**ЗАДАНИЯ:**
A. Сократите абзац дневниковой записи, начинающийся словами «Снова Родмелл», и сохраните в пересказе его главные факты.
B. Ответьте по дневниковой записи на вопросы, каждый с новой строки:
(i) Какую сумму предложили за биографию Босуэлла?
(ii) По какому адресу находится дом, который смотрели накануне?
(iii) Вдоль подножия какой горы несутся поезда?
C. Продолжите дневниковую запись от 3 марта, начиная сразу после её последнего предложения.

**ПРИВЕДЁННЫЙ ТЕКСТ:**
Дневники: 1925–1930 - Вирджиния Вулф
Как-то вечером я испытала странное чувство абсолютного покоя и удовлетворения. Все штыки, которыми меня кололи, исчезли. И я (признаюсь, целый час) лежала счастливая. Странное состояние. Ни тревог, ни волнений, ничего. Никаких гостей. Никаких дел. Напряжение спало. Великолепное парение с [неразборчивое слово] по своим владениям (пытаюсь процитировать – кажется, Шелли, – но получается ерунда). Такое состояние у меня бывает крайне редко. Не помню другого случая. Может, в Родмелле. Все отключается. Это зависит от того, насколько долго и сильно я была погружена в лондонскую суматоху. Не надо больше встречаться с Сивиллой, Этель или кем-то еще – какое облегчение! Теперь у меня есть возможность поразмышлять в тишине. Вчера мне предложили £2000 за то, чтобы я написала биографию Босуэлла для «Doran/Heinemann». Сейчас Л. пишет за меня вежливый отказ[1082]. Я заработала себе свободу. Странно думать, что, отказавшись от этого предложения, я плачу за возможность поехать в Родмелл и думать исключительно о «Волнах». Прими я предложение – смогла бы купить дом, мебель и поехать в Италию, но оно того не стоит. Вчера мы смотрели дом на Гордон-сквер 57, который, возможно, возьмем. Но я боюсь шума и его размеров – не знаю. Зато вид прекрасный.
3 марта, понедельник.
Снова Родмелл. Снова моя новая спальня. Дети играют в школе. Насыщенный жемчужно-серо-голубой день; по окнам стучит дождь. Умей термометр отображать уровень здоровья, я бы отметила подъем на 10 градусов со вчерашнего дня, когда я лежала, бормоча что-то про сюжет «Додо[1083]», которого ему явно не хватает; теперь сижу, но нет сил спуститься за рукописью, чтобы прочесть ее. Хотя во мне все равно начинает просыпаться интерес к жизни. Таков эффект проведенных здесь суток и одной получасовой прогулки по долине. Солнце пульсирует из-за облаков. Птицы летают огромными стаями, а лопоухие поезда[1084], как обычно, несутся вдоль подножия горы Каберн[1085].

**ИСХОДНЫЕ ДАННЫЕ:**

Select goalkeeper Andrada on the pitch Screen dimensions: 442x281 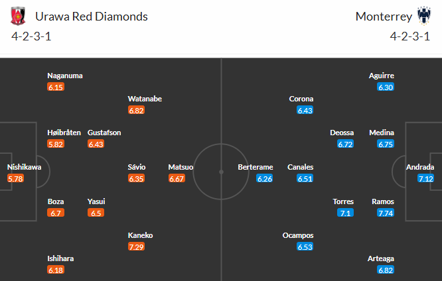pos(420,167)
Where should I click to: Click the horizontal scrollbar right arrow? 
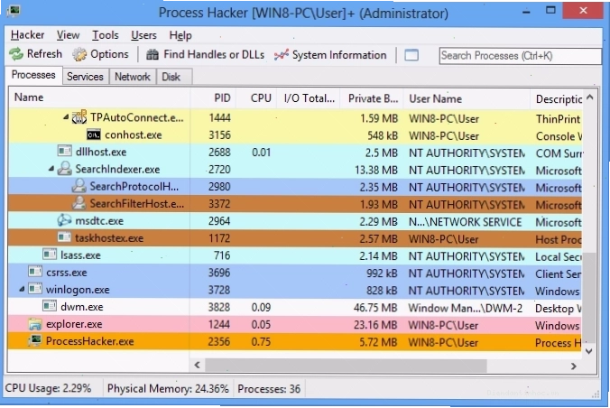(x=573, y=366)
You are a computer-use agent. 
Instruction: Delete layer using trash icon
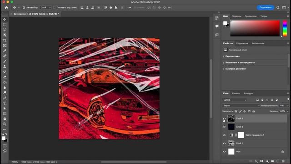click(283, 161)
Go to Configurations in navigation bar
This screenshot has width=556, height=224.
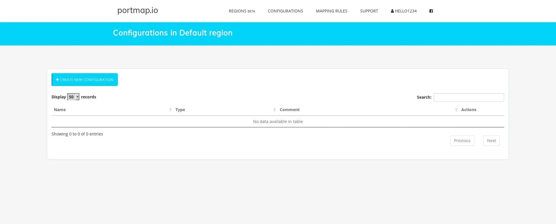tap(285, 11)
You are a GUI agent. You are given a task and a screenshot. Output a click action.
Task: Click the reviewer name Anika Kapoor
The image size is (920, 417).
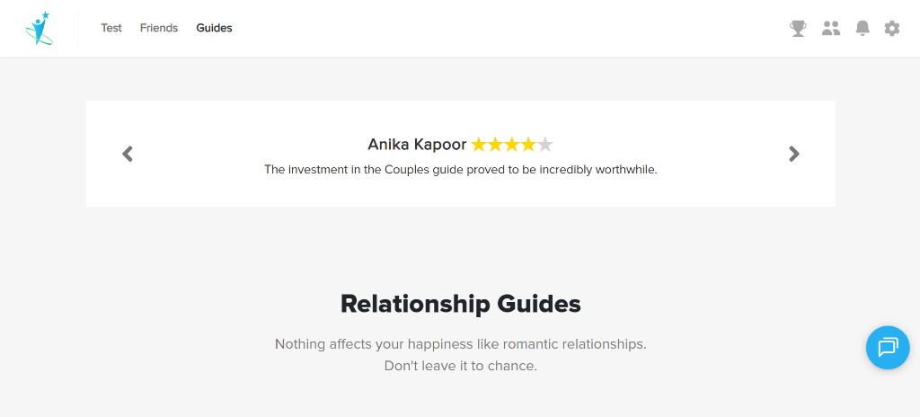(417, 145)
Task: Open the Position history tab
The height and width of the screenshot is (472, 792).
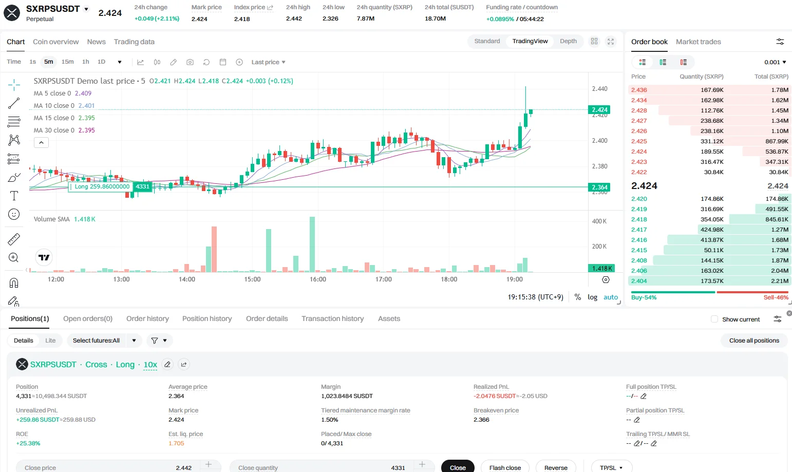Action: [x=207, y=319]
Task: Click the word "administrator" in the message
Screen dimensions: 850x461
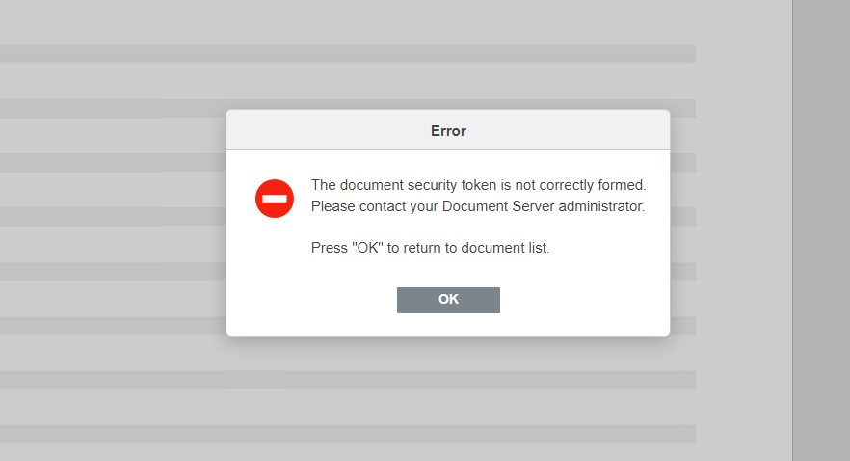Action: pos(601,206)
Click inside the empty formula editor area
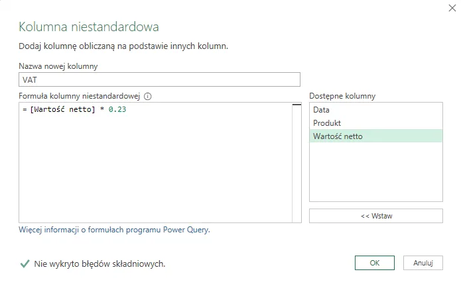461x288 pixels. [153, 172]
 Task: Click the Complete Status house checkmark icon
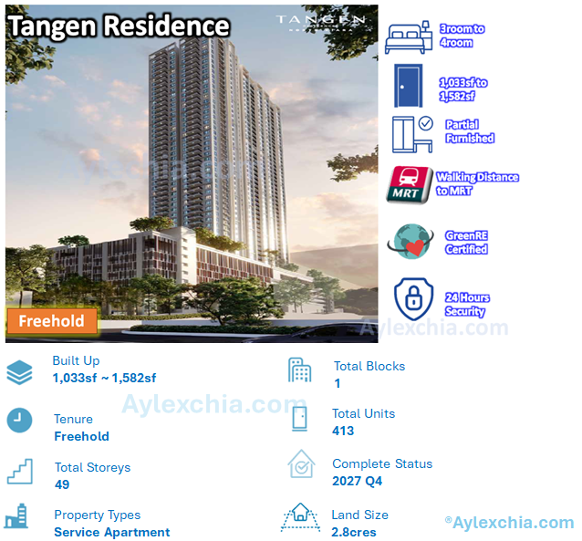point(300,465)
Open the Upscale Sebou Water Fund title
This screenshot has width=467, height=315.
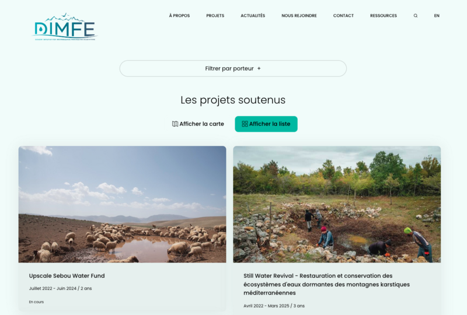point(67,276)
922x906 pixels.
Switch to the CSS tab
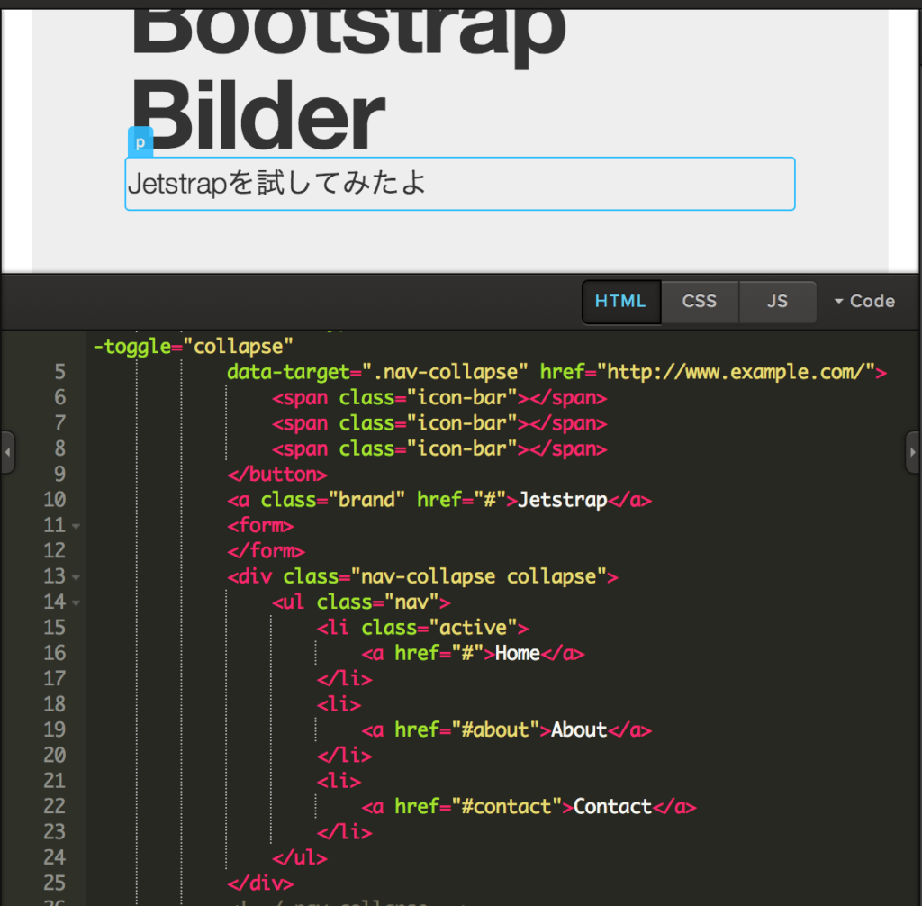[700, 301]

**ОТВЕТЫ К ЗАДАНИЯМ:**
A. Я снова в Родмелле, в своей новой спальне. Дети играют в школе, день жемчужно-серо-голубой, по окнам стучит дождь. Самочувствие заметно лучше, чем вчера, когда я лежала и бормотала, что «Додо» явно не хватает сюжета. Сил спуститься за рукописью пока нет, но интерес к жизни уже просыпается: так подействовали сутки здесь и получасовая прогулка по долине. Солнце пульсирует из-за облаков, летают огромные стаи птиц, а поезда, как обычно, несутся вдоль подножия горы Каберн.

B.
(i) £2000.
(ii) Гордон-сквер, 57.
(iii) Вдоль подножия горы Каберн.

C.
Молли Гамильтон[1086] написала чертовски плохой роман. У нее хватило ума придумать способ рассказать историю, но в итоге она соорудила унылейшее, невероятно запутанное нечто. Пытаясь прочесть страницу внимательно, я поражаюсь тому, как плох ее английский. Это все равно что слушать болтовню кухарок и судомоек; она едва выговаривает слова и, как мне кажется, пишет в блокноте, возможно, в Палате общин или в метро. Эмоции вязкие и противоречивые, как у второсортных художниц или прыщавых юношей; не знаю, как она, не имея таланта и давя на все педали сразу, умудряется передать ощущение этой второсортности; никакого остроумия или точности; ни одного самостоятельного слова, будто все они валятся друг на друга. Боже, что за стиль! Что за ум! У Молли есть энергия и даже некоторые способности, главным образом проявляющиеся в методе, но все это свалено в кучу и неразличимо. Теперь, по-прежнему вялая и плохо соображающая, я должна прочесть «Морской воздух» – хорошую рукопись[1087].
11 марта, вторник.
все потому, что сегодня днем мне нужно купить себе платье, а я не знаю, чего хочу, не могу читать. Я писала довольно много, но эта книга «Волны» слишком сложна; не могу работать над ней после полудня, и теперь буду писать дневник в течение двадцати минут.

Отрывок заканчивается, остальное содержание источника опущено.